## EXERCISE PROMPT:
All lines below containing the string "agent" are to be copied.
BEGIN DATA FOR THE TASK
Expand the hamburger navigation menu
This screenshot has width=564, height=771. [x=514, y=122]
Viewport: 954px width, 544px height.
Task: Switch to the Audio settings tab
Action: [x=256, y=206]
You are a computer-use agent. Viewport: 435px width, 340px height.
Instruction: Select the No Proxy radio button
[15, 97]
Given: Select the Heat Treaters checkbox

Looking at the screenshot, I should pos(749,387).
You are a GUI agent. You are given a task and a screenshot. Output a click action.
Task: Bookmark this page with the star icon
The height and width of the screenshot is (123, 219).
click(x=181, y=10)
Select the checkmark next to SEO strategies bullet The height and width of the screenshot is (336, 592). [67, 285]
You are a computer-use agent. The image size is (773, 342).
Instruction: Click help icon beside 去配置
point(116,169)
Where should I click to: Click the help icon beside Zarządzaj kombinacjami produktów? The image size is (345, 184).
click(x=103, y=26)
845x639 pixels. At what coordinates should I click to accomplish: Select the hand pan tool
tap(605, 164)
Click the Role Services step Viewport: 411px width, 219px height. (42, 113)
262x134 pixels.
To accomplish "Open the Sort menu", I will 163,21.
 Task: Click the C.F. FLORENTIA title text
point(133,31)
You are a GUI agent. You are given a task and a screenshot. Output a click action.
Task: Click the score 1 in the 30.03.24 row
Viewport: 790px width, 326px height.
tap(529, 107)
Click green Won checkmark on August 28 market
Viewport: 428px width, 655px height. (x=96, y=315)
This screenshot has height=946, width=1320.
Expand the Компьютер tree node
END DATA FOR THE TASK
## OUTPUT BELOW:
You are a computer-use agent. Viewport: 435px width, 340px height.
You are a GUI agent. You are given a task and a screenshot. Output a click action.
You are a computer-use agent. The image size is (773, 342).
You are a GUI agent. You are given a task and a screenshot. Output a click action.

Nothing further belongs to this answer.